Toxin-antitoxin loci, which encode a toxic protein alongside with either RNA or a protein able to counteract the toxicity, are widespread among archaea and bacteria. These loci are implicated in persistence, and as addiction modules to ensure stable inheritance of plasmids and phages. In type I toxin-antitoxin systems, a small RNA acts as an antitoxin, which prevents the synthesis of the toxin. Most type I toxins are small hydrophobic membrane proteins generally assumed to induce pores, or otherwise permeabilise the cytoplasmic membrane and, as a result, induce cell death by energy starvation.
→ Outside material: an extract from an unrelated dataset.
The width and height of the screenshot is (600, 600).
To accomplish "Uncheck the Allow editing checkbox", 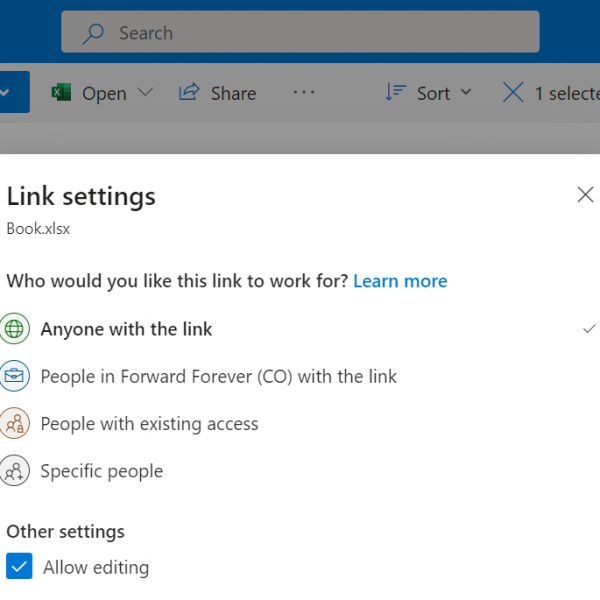I will 19,567.
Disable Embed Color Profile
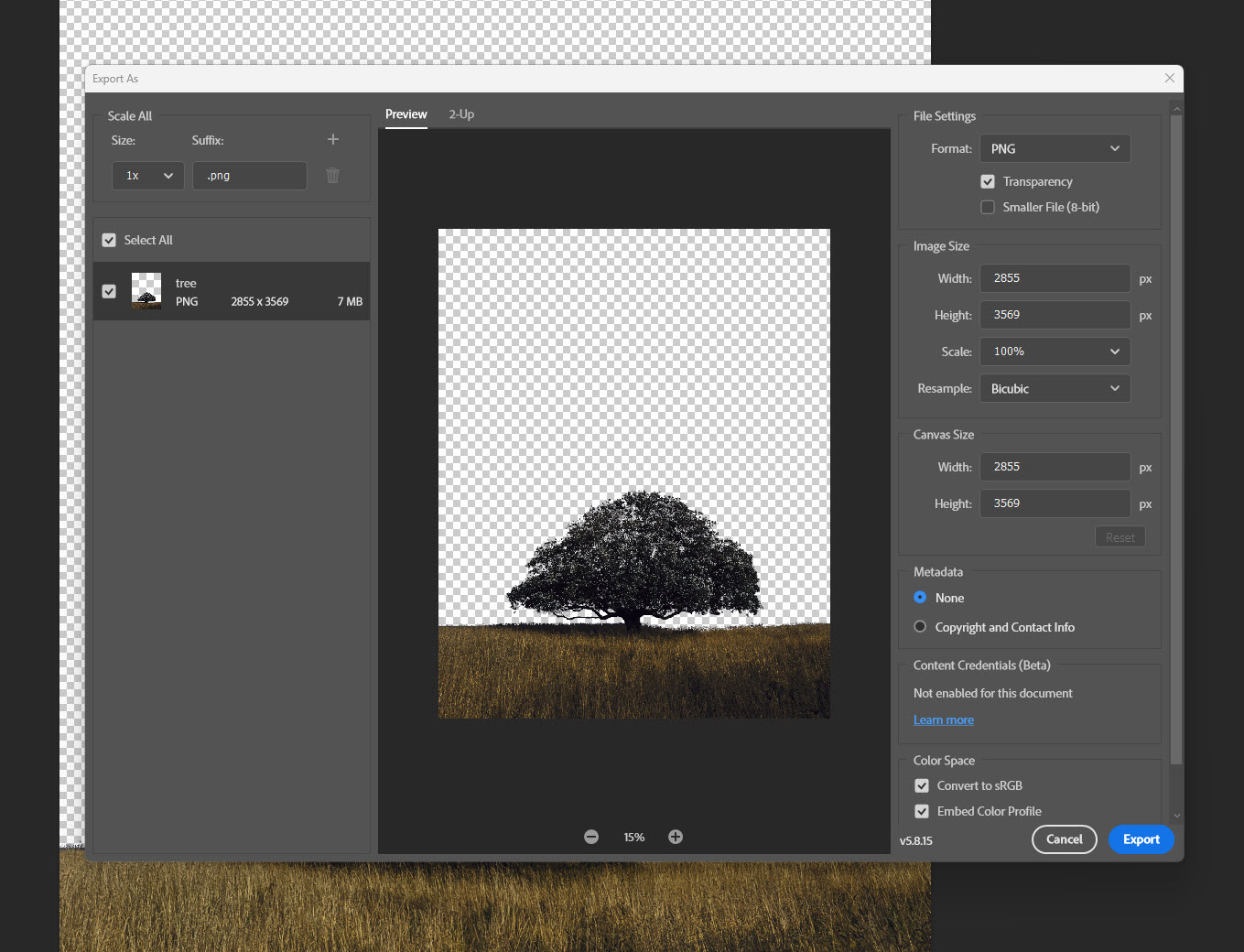This screenshot has width=1244, height=952. [x=921, y=811]
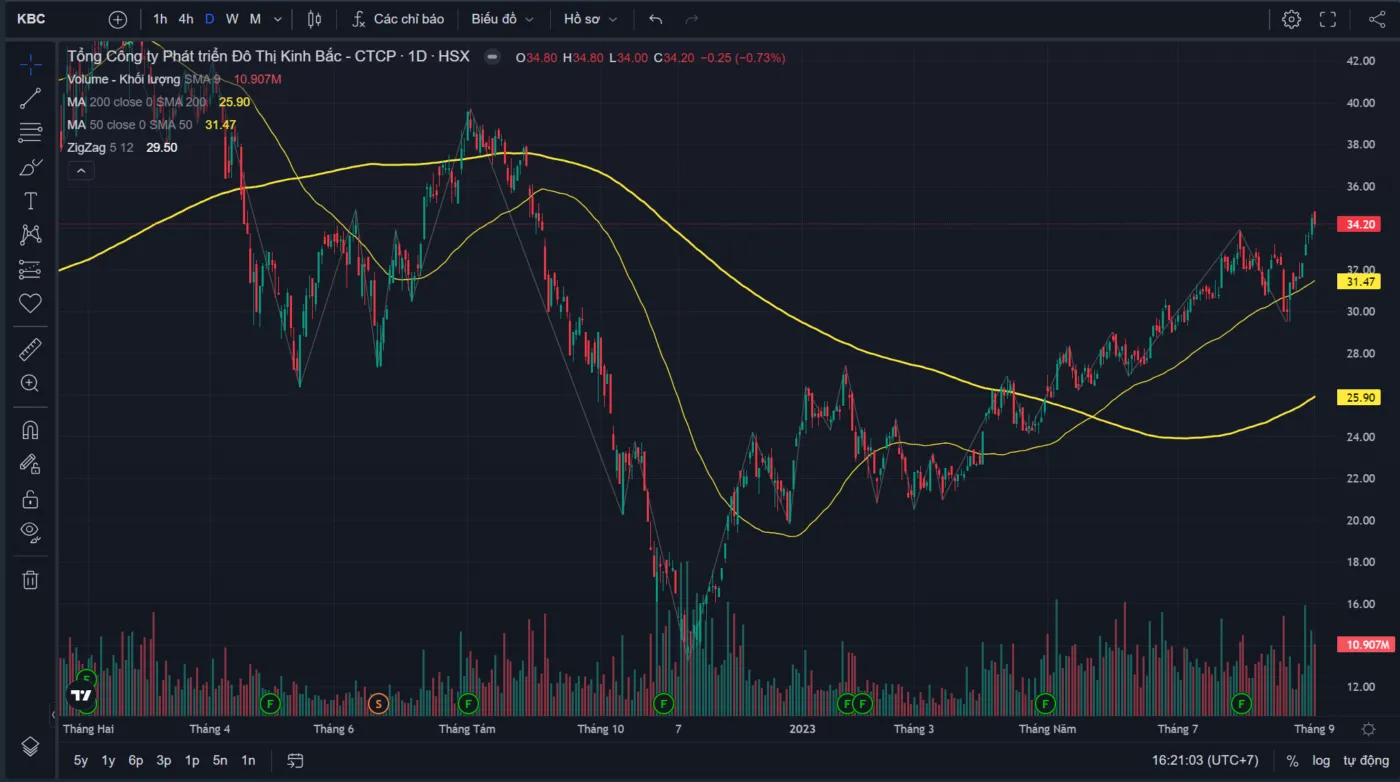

Here we show that this mode of action is not a conserved property of type I toxins. The analysis of the cellular toxicity caused by Bacillus subtilis prophage SPβ-encoded toxin BsrG revealed that, surprisingly, it neither dissipates membrane potential nor affects cellular ATP-levels. In contrast, BsrG strongly interferes with the cell envelope biosynthesis, causes membrane invaginations together with delocalisation of the cell wall synthesis machinery and triggers autolysis. Furthermore, efficient inhibition of protein biosynthesis is observed. These findings question the simplistic assumption that small membrane targeting toxins generally act by permeabilising the membrane.